** BEGIN Data **

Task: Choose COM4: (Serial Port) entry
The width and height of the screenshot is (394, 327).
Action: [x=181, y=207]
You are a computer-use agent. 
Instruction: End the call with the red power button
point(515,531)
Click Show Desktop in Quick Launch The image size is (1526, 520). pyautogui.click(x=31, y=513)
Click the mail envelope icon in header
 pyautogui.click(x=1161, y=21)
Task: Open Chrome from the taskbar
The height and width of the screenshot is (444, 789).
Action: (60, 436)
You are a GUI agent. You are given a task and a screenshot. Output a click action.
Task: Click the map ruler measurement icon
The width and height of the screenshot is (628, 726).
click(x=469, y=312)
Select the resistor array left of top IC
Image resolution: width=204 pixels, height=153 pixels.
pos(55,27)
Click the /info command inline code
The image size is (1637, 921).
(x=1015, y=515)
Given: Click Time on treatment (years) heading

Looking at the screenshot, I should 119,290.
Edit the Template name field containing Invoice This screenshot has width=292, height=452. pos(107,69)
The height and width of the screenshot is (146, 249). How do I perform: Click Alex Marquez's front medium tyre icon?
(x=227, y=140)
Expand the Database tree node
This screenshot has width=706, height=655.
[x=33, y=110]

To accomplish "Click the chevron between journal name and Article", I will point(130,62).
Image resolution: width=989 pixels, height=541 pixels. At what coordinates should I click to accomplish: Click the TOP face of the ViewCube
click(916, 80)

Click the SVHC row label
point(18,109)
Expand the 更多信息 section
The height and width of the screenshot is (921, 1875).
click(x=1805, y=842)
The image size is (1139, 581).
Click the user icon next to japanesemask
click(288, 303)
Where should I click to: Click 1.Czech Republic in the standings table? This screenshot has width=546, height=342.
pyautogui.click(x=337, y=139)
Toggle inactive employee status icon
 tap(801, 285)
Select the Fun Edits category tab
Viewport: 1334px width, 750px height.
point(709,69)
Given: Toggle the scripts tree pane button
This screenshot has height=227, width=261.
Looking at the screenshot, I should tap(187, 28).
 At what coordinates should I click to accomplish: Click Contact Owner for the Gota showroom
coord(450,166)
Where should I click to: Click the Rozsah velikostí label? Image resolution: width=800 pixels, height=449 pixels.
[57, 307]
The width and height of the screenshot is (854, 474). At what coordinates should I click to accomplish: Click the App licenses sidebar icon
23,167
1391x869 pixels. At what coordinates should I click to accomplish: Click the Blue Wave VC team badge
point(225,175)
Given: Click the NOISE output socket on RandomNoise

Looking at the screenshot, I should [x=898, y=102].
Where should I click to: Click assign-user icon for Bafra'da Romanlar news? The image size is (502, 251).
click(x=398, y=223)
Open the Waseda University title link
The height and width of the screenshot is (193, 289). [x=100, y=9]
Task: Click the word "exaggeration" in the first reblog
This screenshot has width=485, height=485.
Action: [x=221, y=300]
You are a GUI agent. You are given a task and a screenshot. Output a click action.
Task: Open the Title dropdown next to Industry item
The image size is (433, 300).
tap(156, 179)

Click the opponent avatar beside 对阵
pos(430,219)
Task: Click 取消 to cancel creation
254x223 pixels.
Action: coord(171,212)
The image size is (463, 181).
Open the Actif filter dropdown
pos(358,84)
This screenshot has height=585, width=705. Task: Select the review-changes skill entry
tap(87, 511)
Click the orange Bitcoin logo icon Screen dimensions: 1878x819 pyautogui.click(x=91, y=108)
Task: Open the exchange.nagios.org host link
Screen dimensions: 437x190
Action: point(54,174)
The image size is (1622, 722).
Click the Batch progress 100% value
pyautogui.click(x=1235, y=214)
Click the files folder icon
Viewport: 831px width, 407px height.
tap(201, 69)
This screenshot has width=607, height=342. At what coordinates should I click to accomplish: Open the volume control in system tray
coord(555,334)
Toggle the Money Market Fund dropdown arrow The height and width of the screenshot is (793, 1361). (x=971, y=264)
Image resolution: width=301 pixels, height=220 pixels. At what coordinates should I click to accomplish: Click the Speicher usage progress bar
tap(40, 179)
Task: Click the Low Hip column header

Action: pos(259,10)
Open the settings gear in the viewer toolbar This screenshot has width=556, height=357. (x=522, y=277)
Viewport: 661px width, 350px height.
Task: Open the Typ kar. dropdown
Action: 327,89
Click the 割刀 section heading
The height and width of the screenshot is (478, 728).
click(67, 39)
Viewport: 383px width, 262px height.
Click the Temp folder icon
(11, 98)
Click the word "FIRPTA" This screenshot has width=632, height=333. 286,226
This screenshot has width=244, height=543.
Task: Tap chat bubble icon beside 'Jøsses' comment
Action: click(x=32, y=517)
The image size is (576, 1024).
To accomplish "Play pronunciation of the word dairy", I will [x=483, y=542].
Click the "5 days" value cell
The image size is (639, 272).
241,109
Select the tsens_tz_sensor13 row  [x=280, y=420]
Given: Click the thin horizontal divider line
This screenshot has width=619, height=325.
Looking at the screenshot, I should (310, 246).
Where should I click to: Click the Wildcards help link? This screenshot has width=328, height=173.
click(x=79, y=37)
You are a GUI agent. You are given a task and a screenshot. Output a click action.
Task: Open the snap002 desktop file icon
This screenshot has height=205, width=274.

** END Data **

Stated goal: Can you reproduce all of the data above line for line, keeping every character unchanged?

Result for this task:
Task: Choose COM4: (Serial Port) entry
The width and height of the screenshot is (394, 327).
Action: [x=181, y=207]
You are a computer-use agent. 
Instruction: End the call with the red power button
point(515,531)
Click Show Desktop in Quick Launch The image size is (1526, 520). pyautogui.click(x=31, y=513)
Click the mail envelope icon in header
 pyautogui.click(x=1161, y=21)
Task: Open Chrome from the taskbar
The height and width of the screenshot is (444, 789).
Action: (60, 436)
You are a GUI agent. You are given a task and a screenshot. Output a click action.
Task: Click the map ruler measurement icon
The width and height of the screenshot is (628, 726).
click(x=469, y=312)
Select the resistor array left of top IC
Image resolution: width=204 pixels, height=153 pixels.
pos(55,27)
Click the /info command inline code
The image size is (1637, 921).
(x=1015, y=515)
Given: Click Time on treatment (years) heading

Looking at the screenshot, I should 119,290.
Edit the Template name field containing Invoice This screenshot has width=292, height=452. pos(107,69)
The height and width of the screenshot is (146, 249). How do I perform: Click Alex Marquez's front medium tyre icon?
(x=227, y=140)
Expand the Database tree node
This screenshot has width=706, height=655.
[x=33, y=110]

To accomplish "Click the chevron between journal name and Article", I will point(130,62).
Image resolution: width=989 pixels, height=541 pixels. At what coordinates should I click to accomplish: Click the TOP face of the ViewCube
click(916, 80)

Click the SVHC row label
point(18,109)
Expand the 更多信息 section
The height and width of the screenshot is (921, 1875).
click(x=1805, y=842)
The image size is (1139, 581).
Click the user icon next to japanesemask
click(288, 303)
Where should I click to: Click 1.Czech Republic in the standings table? This screenshot has width=546, height=342.
pyautogui.click(x=337, y=139)
Toggle inactive employee status icon
 tap(801, 285)
Select the Fun Edits category tab
Viewport: 1334px width, 750px height.
point(709,69)
Given: Toggle the scripts tree pane button
This screenshot has height=227, width=261.
Looking at the screenshot, I should tap(187, 28).
 At what coordinates should I click to accomplish: Click Contact Owner for the Gota showroom
coord(450,166)
Where should I click to: Click the Rozsah velikostí label? Image resolution: width=800 pixels, height=449 pixels.
[57, 307]
The width and height of the screenshot is (854, 474). At what coordinates should I click to accomplish: Click the App licenses sidebar icon
23,167
1391x869 pixels. At what coordinates should I click to accomplish: Click the Blue Wave VC team badge
point(225,175)
Given: Click the NOISE output socket on RandomNoise

Looking at the screenshot, I should [x=898, y=102].
Where should I click to: Click assign-user icon for Bafra'da Romanlar news? The image size is (502, 251).
click(x=398, y=223)
Open the Waseda University title link
The height and width of the screenshot is (193, 289). [x=100, y=9]
Task: Click the word "exaggeration" in the first reblog
This screenshot has width=485, height=485.
Action: [x=221, y=300]
You are a GUI agent. You are given a task and a screenshot. Output a click action.
Task: Open the Title dropdown next to Industry item
The image size is (433, 300).
tap(156, 179)

Click the opponent avatar beside 对阵
pos(430,219)
Task: Click 取消 to cancel creation
254x223 pixels.
Action: coord(171,212)
The image size is (463, 181).
Open the Actif filter dropdown
pos(358,84)
This screenshot has height=585, width=705. Task: Select the review-changes skill entry
tap(87, 511)
Click the orange Bitcoin logo icon Screen dimensions: 1878x819 pyautogui.click(x=91, y=108)
Task: Open the exchange.nagios.org host link
Screen dimensions: 437x190
Action: point(54,174)
The image size is (1622, 722).
Click the Batch progress 100% value
pyautogui.click(x=1235, y=214)
Click the files folder icon
Viewport: 831px width, 407px height.
tap(201, 69)
This screenshot has width=607, height=342. At what coordinates should I click to accomplish: Open the volume control in system tray
coord(555,334)
Toggle the Money Market Fund dropdown arrow The height and width of the screenshot is (793, 1361). (x=971, y=264)
Image resolution: width=301 pixels, height=220 pixels. At what coordinates should I click to accomplish: Click the Speicher usage progress bar
tap(40, 179)
Task: Click the Low Hip column header

Action: pos(259,10)
Open the settings gear in the viewer toolbar This screenshot has width=556, height=357. (x=522, y=277)
Viewport: 661px width, 350px height.
Task: Open the Typ kar. dropdown
Action: 327,89
Click the 割刀 section heading
The height and width of the screenshot is (478, 728).
click(67, 39)
Viewport: 383px width, 262px height.
Click the Temp folder icon
(11, 98)
Click the word "FIRPTA" This screenshot has width=632, height=333. 286,226
This screenshot has width=244, height=543.
Task: Tap chat bubble icon beside 'Jøsses' comment
Action: click(x=32, y=517)
The image size is (576, 1024).
To accomplish "Play pronunciation of the word dairy", I will [x=483, y=542].
Click the "5 days" value cell
The image size is (639, 272).
241,109
Select the tsens_tz_sensor13 row  [x=280, y=420]
Given: Click the thin horizontal divider line
This screenshot has width=619, height=325.
Looking at the screenshot, I should (310, 246).
Where should I click to: Click the Wildcards help link? This screenshot has width=328, height=173.
click(x=79, y=37)
You are a GUI agent. You are given a task and a screenshot. Output a click action.
Task: Open the snap002 desktop file icon
This screenshot has height=205, width=274.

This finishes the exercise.